#### [Work required]
For the entries below, return every line from the top through the line with "You are a GUI" exactly as it stands, omitting pictures.

#### [Saved entries]
= = = = = = =
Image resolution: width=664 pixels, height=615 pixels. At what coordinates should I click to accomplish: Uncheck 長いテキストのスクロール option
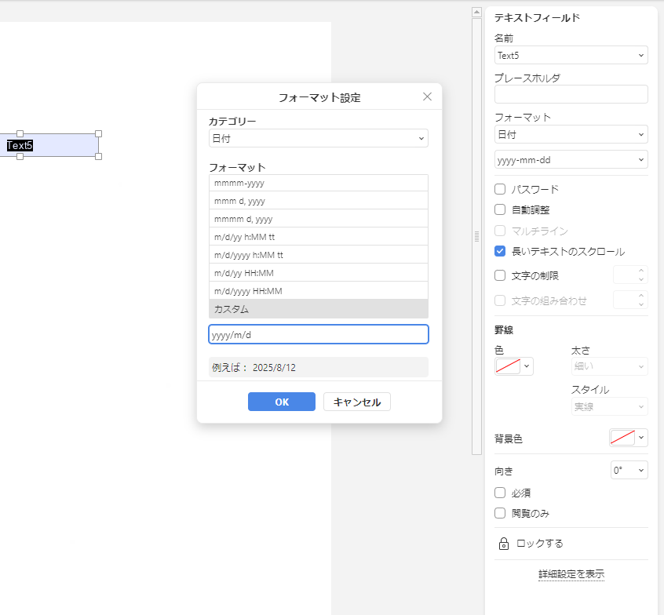(500, 252)
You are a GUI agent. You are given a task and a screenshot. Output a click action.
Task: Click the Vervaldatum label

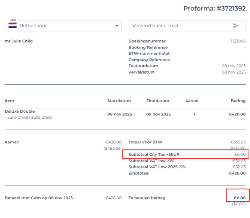click(141, 72)

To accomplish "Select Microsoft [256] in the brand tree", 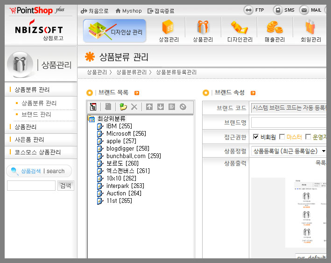I will pyautogui.click(x=126, y=134).
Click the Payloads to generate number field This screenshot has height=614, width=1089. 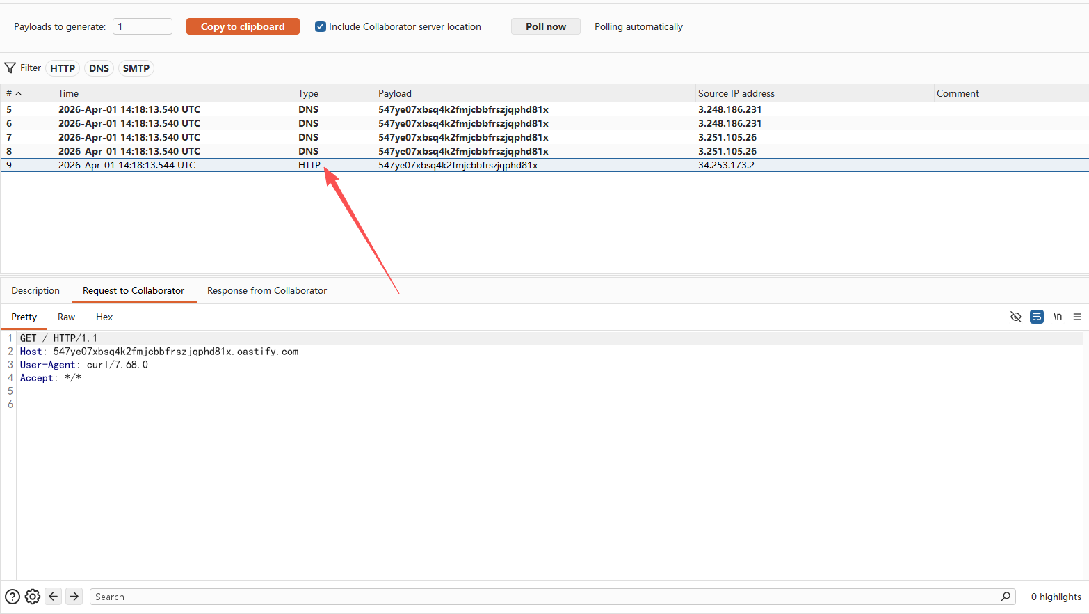[143, 26]
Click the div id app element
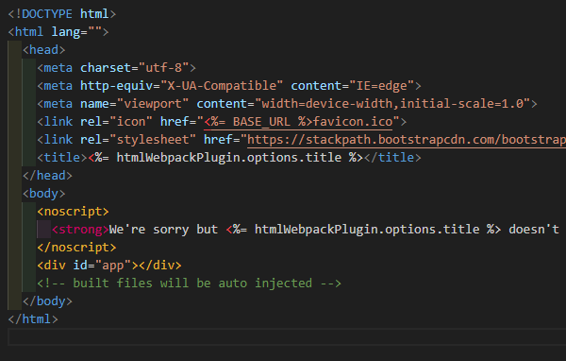The image size is (566, 361). (109, 266)
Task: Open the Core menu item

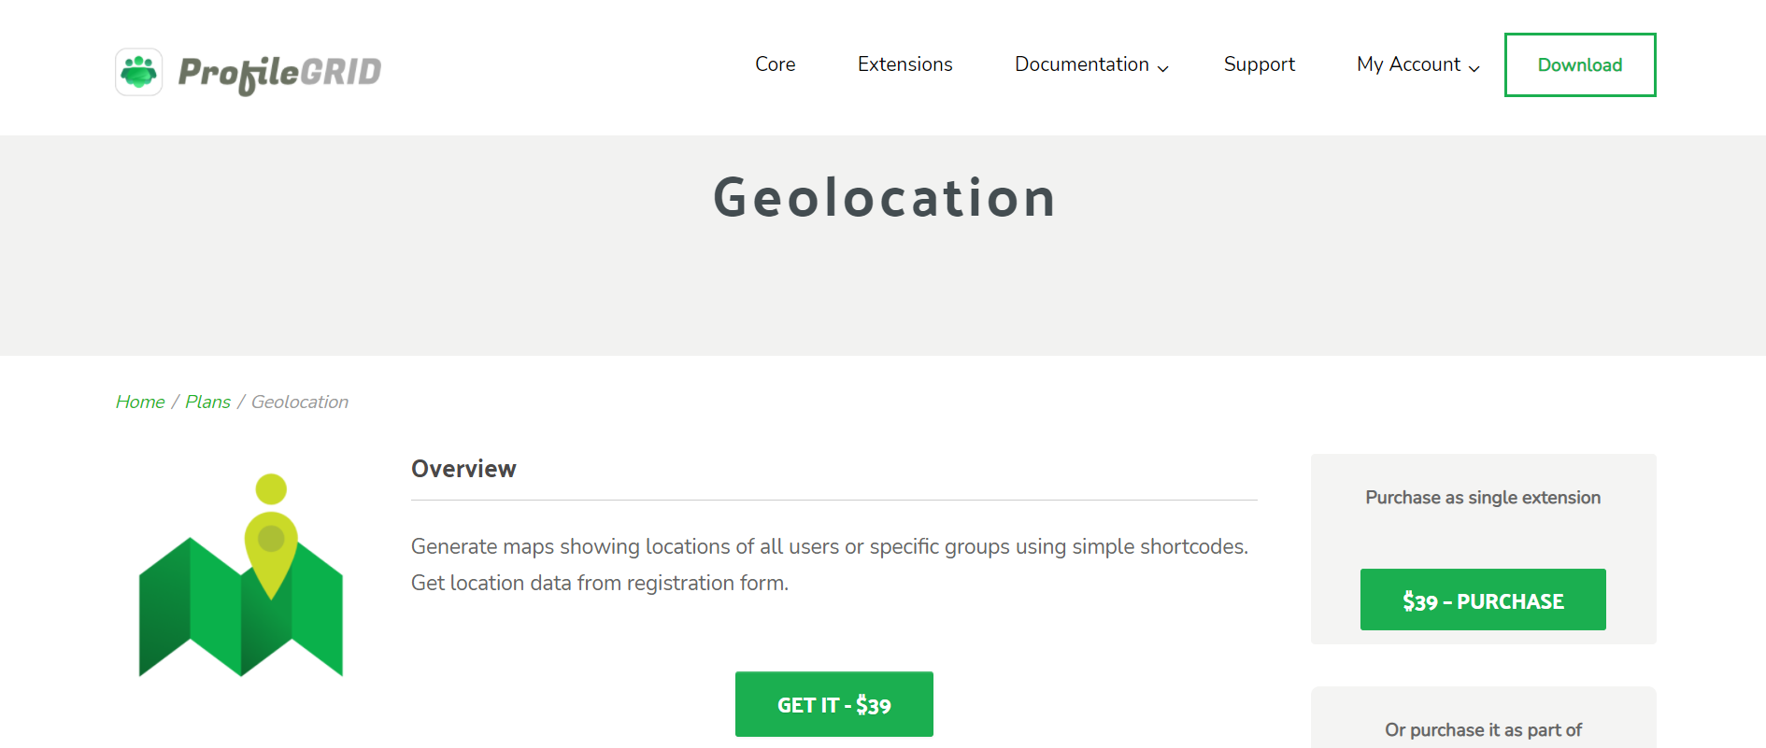Action: tap(775, 64)
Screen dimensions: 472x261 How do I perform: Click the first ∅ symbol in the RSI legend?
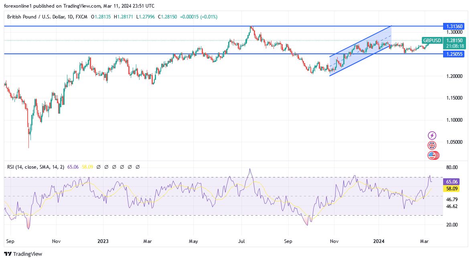[x=99, y=167]
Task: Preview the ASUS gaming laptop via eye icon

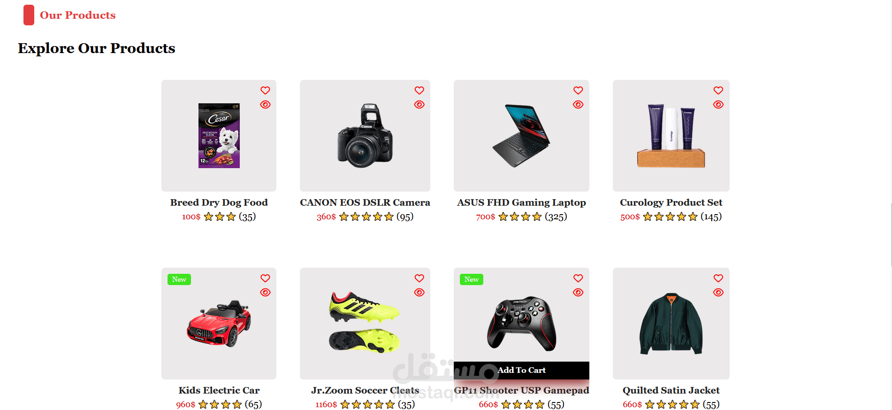Action: click(x=578, y=104)
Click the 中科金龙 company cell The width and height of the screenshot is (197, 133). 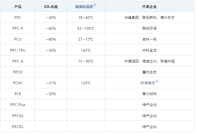(x=150, y=50)
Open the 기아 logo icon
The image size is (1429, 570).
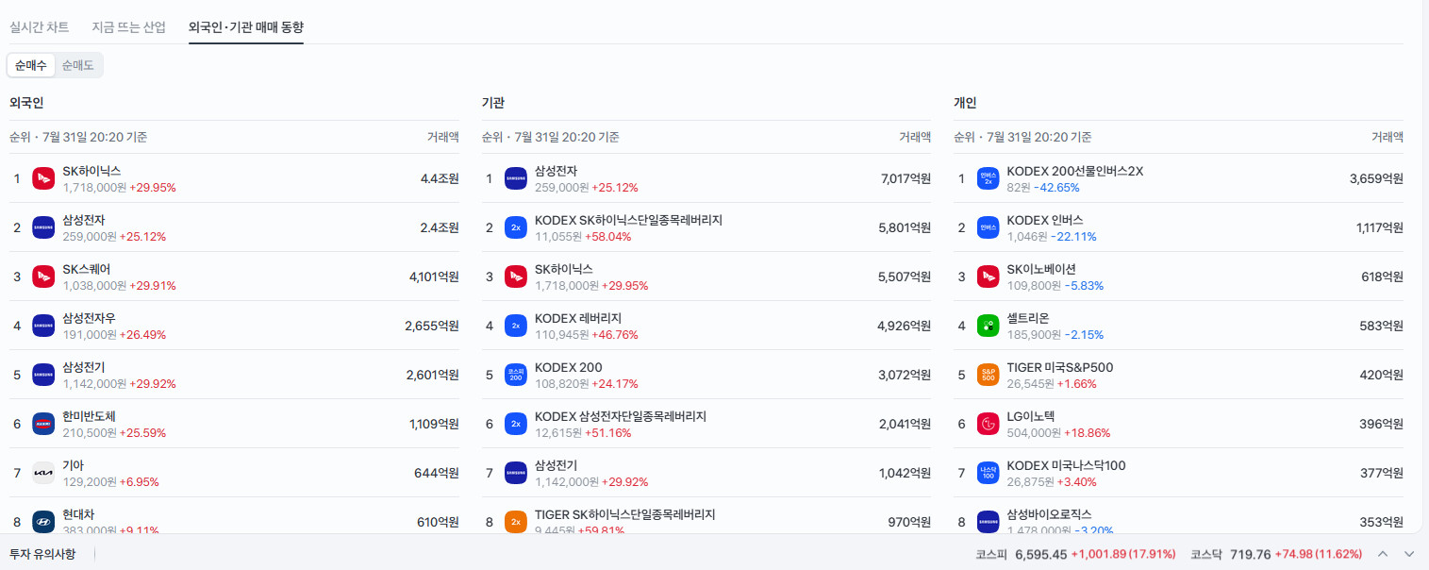[x=43, y=473]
= = = = = = =
#### [Expected output]
Image resolution: width=664 pixels, height=615 pixels. At what coordinates should I click to accomplish: Uncheck 長いテキストのスクロール option
(500, 252)
You are a GUI agent. You are given a task and a screenshot. Output a click action.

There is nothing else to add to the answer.